Archive | April, 2011

Open for Business

18 Apr

If anything about the media is certain it’s that change will keep occurring and recurring and occurring all over again. We can see this is the way government is changing as new media allows society a greater sense of transparency and a greater sense of input. New Media Director Macon Phillips at the White House backs the Obama governments decision to move towards an open source government. He talks about government 2.0 and how people “recognise something larger than themselves, and want to develop tools”, he finds it “exciting”, liking it to being on the campaign trail. He sees that web 2.0 creates “opportunities” for the “division of labor” that can allow people maybe to “take data and reinterpret it”, but also he recognizes the need for “more traffic”, this traffic is becoming increasingly heard and increasingly relevant to the White House and with help make a “greater relationship with the public and the people in the building.” New media then in relation to governments and top down government structures means there is more opportunity for input.
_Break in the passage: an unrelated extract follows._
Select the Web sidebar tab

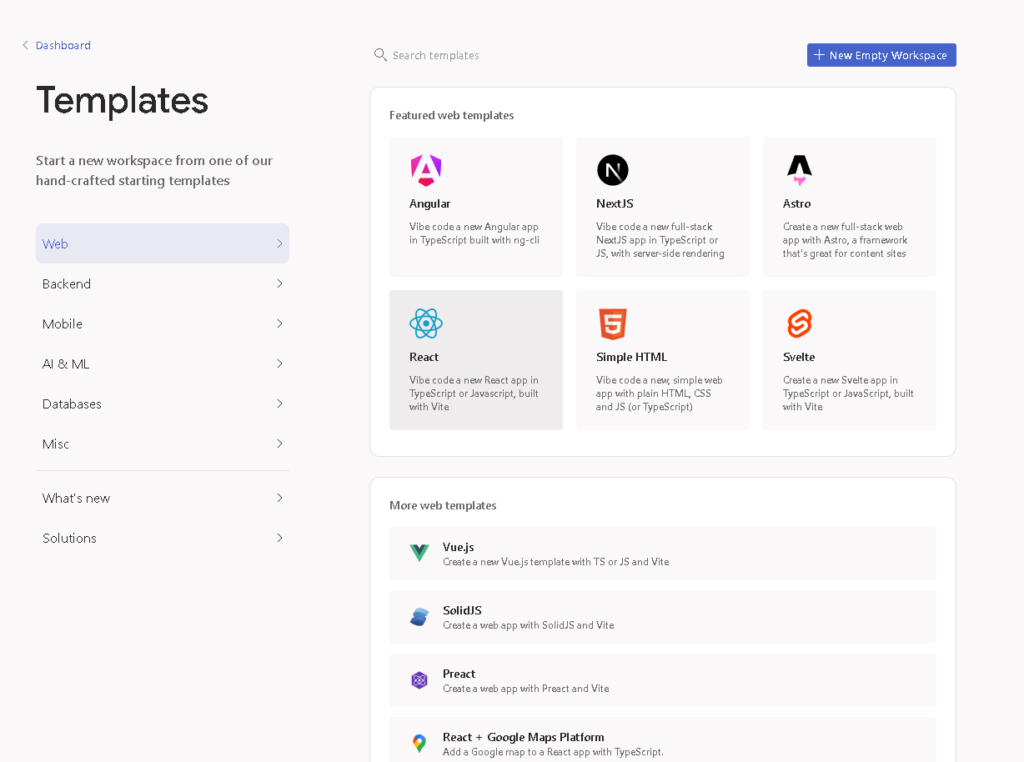click(x=162, y=243)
In Paul Mason’s article on Tea Parties and the riots the last year alone has seen he sees as a result of the younger generations exposure to new media. Mason notes that it gives a sometimes isolated part of culture a way to express themselves. In new media truth moves faster, ideologies can be easily rejected, women are right at its heart with men, vertical hierarchies find it hard to function and a greater sense of community and understanding results. Mason sees new media on a governmental level as distributing power and as Phillips put it “the division of labor”, meaning that all this media younger generations have access to and input into actually teaches them about the world. Enabling them maybe to start their own careers in politics and governance. This new media then acts a learning ground, like a University, for today’s emerging generations.
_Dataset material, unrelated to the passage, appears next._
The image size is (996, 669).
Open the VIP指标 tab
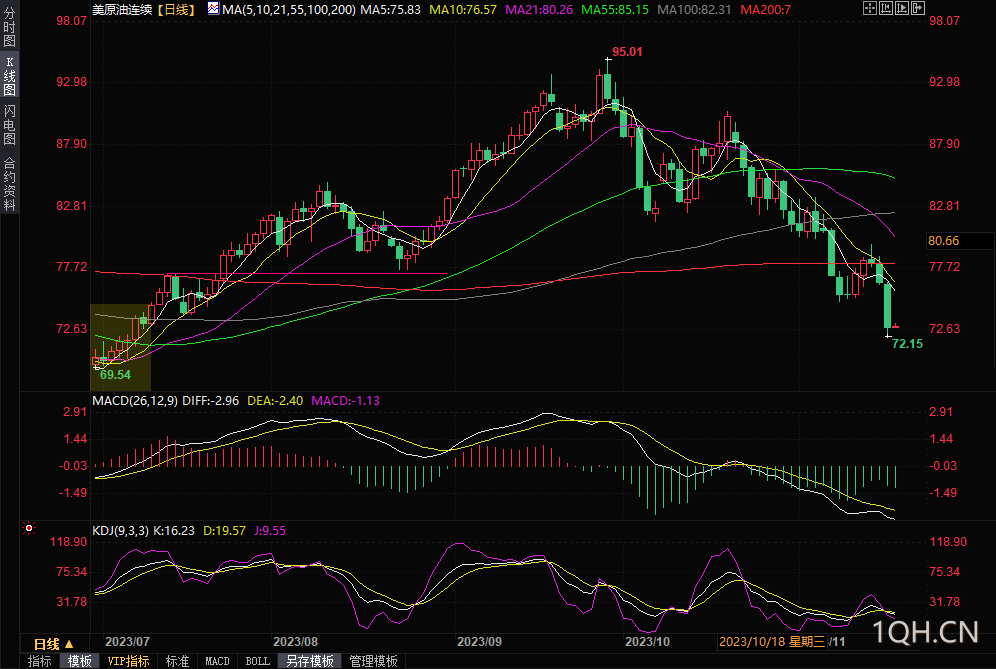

Jonathan Rauch notes in his article on the Tea Party, that this movement in the States and worldwide is acting as a “collective brain” (Rauch, 2010). Enabling large-scale radical decentralization. Done through crowd-sourcing, this open-source movement is a network that is “bottom up driven” (Rauch, 2010) and an open system. This functions differently than top-down, vertical government as it is without a leader or headquarters, it is self funding and many will work for free. It is about knowledge and power through distribution in the system, over the lording of “foolish or self-serving bosses” that can “wreck it” (Rauch, 2010). It cannot be wrecked as it has no boss. One ‘tea partier’ stated that like a starfish you “cut off an arm, and it grows into a new starfish”, this open source governances strength then lies in the fact new media has enabled it to be very mobile and very easy to connect with others in the community. Without the technology this open-source movement would have trouble existing, as it exists on these online networks, it exists through online collaboration and contribution.

Catherine Styles sees government 2.0 as the “future for greater transparency and collaboration” (Styles, 2009). She sees it as existing to improve government service and policy. Collaborators do the improving and their input can feed up to things as prices of food to climate change targets or immigration policies. Styles calls this “citizen governance” (Styles, 2009), which acts to keep accountable the way government functions. It describes it, it keeps and maintains it, it develops it, it hosts it. Overall though the goal of all this new governance and open-sourcing is to led to a transparency that ultimately “shapes our environments, cultures and experiences” (Styles, 2010). Unfortunately all this information also can be used in a negative way, not all members ultimately will have the best intentions, but as with media we can only look ahead and work towards a better, more stable future.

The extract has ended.